■ **TASK DETAILS**
Search the material for "Warm" and copy each line in which it is found.

■ **STUDY MATERIAL**
+--

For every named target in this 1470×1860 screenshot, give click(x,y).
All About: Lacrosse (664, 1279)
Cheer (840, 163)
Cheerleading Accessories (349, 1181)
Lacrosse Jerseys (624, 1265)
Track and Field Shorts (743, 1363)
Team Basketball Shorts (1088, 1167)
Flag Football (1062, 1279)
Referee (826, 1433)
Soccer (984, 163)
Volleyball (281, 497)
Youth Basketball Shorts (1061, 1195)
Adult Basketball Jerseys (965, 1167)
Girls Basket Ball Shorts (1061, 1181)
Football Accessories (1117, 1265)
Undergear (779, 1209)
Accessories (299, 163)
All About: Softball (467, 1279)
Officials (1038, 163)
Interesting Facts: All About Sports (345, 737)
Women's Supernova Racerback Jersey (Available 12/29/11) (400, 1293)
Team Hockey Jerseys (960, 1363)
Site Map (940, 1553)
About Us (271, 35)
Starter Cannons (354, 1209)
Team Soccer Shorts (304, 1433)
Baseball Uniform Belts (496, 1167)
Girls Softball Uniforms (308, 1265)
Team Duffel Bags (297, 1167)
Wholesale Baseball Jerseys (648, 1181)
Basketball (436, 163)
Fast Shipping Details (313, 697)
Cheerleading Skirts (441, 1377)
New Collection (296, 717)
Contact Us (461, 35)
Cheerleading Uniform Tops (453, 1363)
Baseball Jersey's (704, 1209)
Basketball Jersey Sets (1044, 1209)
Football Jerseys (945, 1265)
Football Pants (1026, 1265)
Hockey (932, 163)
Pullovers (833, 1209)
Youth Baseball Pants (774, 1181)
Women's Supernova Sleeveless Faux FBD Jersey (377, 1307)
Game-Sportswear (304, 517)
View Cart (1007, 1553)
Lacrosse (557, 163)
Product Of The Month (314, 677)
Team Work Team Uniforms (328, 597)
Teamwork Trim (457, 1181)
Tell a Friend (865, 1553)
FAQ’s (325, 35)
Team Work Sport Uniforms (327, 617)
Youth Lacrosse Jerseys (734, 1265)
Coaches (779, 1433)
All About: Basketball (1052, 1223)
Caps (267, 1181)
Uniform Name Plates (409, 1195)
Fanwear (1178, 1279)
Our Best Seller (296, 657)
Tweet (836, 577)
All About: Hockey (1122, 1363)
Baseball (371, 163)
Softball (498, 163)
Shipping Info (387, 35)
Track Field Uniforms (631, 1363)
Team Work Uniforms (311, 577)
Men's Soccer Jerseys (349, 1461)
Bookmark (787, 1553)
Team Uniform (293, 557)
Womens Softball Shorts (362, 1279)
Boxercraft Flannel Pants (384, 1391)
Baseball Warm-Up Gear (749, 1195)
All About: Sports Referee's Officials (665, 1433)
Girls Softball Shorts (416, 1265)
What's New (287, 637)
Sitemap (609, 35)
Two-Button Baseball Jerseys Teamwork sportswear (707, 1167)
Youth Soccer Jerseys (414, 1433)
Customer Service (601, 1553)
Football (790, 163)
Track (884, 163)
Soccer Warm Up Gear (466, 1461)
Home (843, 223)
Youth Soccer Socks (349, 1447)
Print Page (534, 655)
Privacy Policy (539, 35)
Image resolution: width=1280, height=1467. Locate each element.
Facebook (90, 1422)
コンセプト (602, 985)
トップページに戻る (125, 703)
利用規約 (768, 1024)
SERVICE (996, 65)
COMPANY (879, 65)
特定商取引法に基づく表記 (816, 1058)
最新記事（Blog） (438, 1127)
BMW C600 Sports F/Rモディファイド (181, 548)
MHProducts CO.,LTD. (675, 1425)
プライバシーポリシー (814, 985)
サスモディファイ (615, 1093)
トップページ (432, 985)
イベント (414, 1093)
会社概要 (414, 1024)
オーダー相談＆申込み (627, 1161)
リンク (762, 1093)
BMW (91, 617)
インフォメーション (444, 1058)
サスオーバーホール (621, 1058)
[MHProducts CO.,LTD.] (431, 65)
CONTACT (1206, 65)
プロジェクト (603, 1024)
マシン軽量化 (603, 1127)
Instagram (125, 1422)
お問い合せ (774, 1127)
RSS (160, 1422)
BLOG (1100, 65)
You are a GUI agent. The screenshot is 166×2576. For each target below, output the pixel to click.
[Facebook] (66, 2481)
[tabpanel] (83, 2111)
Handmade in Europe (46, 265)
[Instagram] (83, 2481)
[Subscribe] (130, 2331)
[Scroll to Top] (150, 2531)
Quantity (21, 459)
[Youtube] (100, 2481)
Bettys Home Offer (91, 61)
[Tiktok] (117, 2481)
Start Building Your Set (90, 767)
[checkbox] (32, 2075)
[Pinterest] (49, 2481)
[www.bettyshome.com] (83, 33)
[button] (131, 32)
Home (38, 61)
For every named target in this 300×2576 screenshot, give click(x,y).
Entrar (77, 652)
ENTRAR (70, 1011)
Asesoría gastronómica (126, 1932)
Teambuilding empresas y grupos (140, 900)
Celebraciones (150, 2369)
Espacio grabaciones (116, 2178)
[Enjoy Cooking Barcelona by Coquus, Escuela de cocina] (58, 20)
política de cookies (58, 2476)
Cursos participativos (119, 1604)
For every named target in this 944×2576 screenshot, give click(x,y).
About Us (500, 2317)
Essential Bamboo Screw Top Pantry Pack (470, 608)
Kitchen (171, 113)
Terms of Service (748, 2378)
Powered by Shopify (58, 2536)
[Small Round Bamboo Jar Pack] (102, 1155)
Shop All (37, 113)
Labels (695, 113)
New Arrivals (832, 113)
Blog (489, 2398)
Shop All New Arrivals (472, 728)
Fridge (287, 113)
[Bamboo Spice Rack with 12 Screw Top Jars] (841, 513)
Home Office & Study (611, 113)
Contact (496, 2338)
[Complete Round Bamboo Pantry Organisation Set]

+--

■ **TASK ANSWER**
Baseball Warm-Up Gear (749, 1195)
Soccer Warm Up Gear (466, 1461)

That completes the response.